[Previous entry: "AAM"] [Main Index] [Next entry: "Remember RIAA"]
08/05/2003 Archived Entry: "Sam again..."
One reason I'm happy to be Canadian: The recent Rolling Stones SARS concert attracted about 450,000 attendees and ended up with only 21 arrests during the 11-hour event: "Nine of the offences were so minor, the alleged perpetrators were released immediately. Half of the remainder were charged with intoxication and were let go after they had slept off the booze. Four people were charged with assault, one was charged with theft, and the last person was charged with theft of a golf cart and driving the golf cart while impaired." Police turned a blind eye to marijuana. Where else but in Canada? I still remember one day when the power went out in a large section of downtown Toronto, a metro of about 3 million people. No looting. No rise in crime. Brad and I were caught in the chaotic traffic caused by the outage of street lights -- that is, until a pedestrian spontaneously volunteered to stand in a key intersection to act as traffic cop. As we neared the intersection in our car, we saw a policeman stride swiftly up to the good Samaritan and we wondered if he would be admonished or even fined. Instead, the cop hurriedly shoved an orange vest at him to wear for visibility...then walked on, obviously due elsewhere.
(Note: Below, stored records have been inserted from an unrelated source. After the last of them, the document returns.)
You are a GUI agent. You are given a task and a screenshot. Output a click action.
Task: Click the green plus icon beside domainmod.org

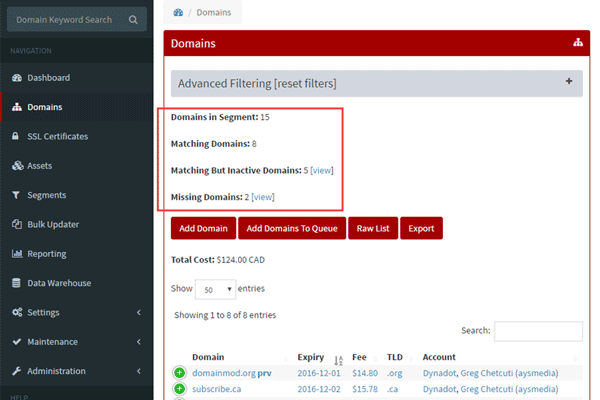[179, 373]
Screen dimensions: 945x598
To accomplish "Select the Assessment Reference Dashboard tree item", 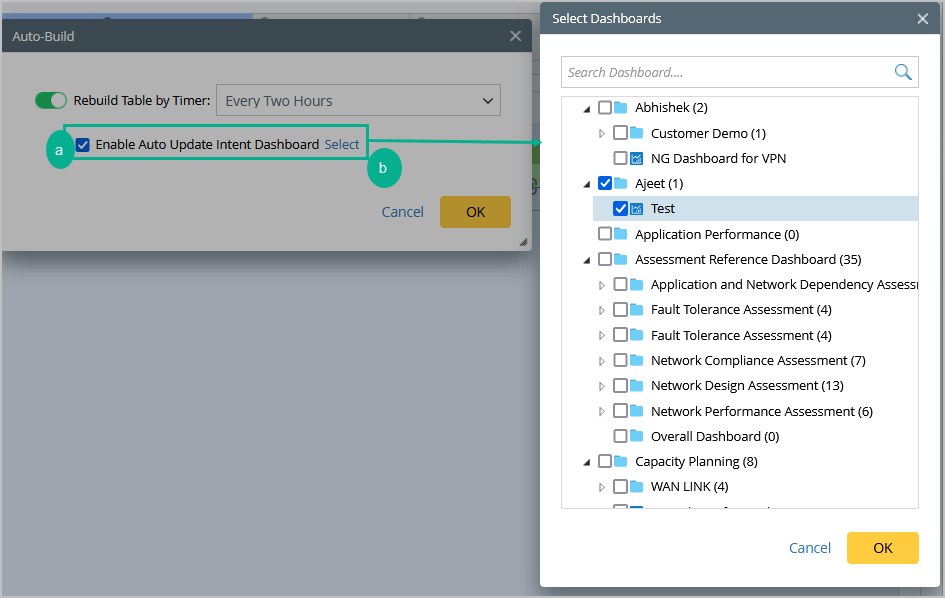I will tap(747, 259).
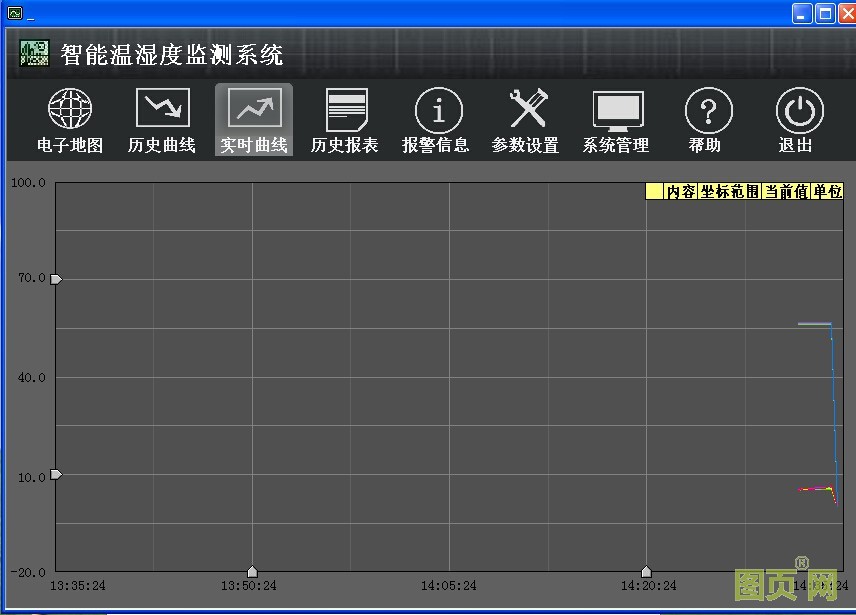Screen dimensions: 856x615
Task: Click the 坐标范围 legend column header
Action: click(x=729, y=192)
On the other hand, Canada is one of the pioneers in the quiet progression of privacy violations being engineered through new technology: a kinder, gentler totalitarian society? For example, "Even if the only evidence forensic analysts can pull from a crime scene is a fingerprint smudged beyond recognition, a new technique developed by Canadian scientists soon could harvest enough DNA from the print to produce a genetic identity. The novel system can extract DNA in only 15 minutes, even if a print has been stored for a year. Scientists expect the invention to help crime-fighters solve mysteries, and already are in talks with the Royal Canadian Mounted Police. In addition, researchers predict the technology could be at least twice as cheap as existing DNA collection methods. 'If you wanted to use blood as a source of DNA, you have fear of contamination, people who don't want to give it, storage issues, and you have to sign a lot of paperwork to get it,' research scientist Maria Viaznikova of the Ottawa University Heart Institute in Canada told United Press International. 'We can now have DNA reliably and simply with our method'." O Brave New World that has such wonders in it.
Brad and I become only more convinced to never fly again until airlines cease to treat their passengers like criminals. Indeed, even criminals have more rights than people in an airport security line -- e.g. due process. Two breaking stories on this issue. 1) The Transport Security Administration (TSA) admits it placed antiwar activists on a special "no-fly" list. "After more than a year of complaints by some US anti-war activists that they were being unfairly targeted by airport security, Washington has admitted the existence of a list, possibly hundreds or even thousands of names long, of people it deems worthy of special scrutiny at airports." 2) The TSA has settled a lawsuit by an unlawfully detained passenger. It "has agreed to settle a racial profiling lawsuit filed by a naturalized American who was illegally detained by Federal Air Marshals who claimed he was 'watching too closely' as they restrained an unruly passenger."
Today's favorite email is from Gordon P., who writes, "As if the 'Dating' meat-grinder wasn't =ALREADY= humiliating enough,some Online Dating Services have started rejecting applicants as being unmatchable. eHarmony.com rejects 20% of its applicants for failing its 10-minute online personality quiz, e.g., because they displayed signs of depression, or other "personality quirks." Another dating service, MillionaireMatch.com, rejects applicants for not being "elite" enough, e.g., not attending one of 25 high-ranking colleges. What a WONDERFUL culture we are creating for ourselves... >:-("
I must salute Francois-Rene Rideau and his "Liberty, as it is" website on which Rideau reprints Karl Hess' classic 1969 "The Death of Politics" which I featured in an earlier blog. I also highly recommend Ayn Rand's 1941 To All Innocent Fifth Columnists, James Boyds' 1970 From Far Right To Far Left — And Farther — With Karl Hess, and The New Right Credo — Libertarianism by Stan Lehr and Louis Rossetto Jr., 1971. Bask in the classics compliments of Francois-Rene.
And now you must forgive me if I run. We must pick up Sam from the veterinary hospital so that we can dote on him and make him the most spoiled-rotten dog that has existed on this or any other habitable planet. It is a good day. You don't often cheat death.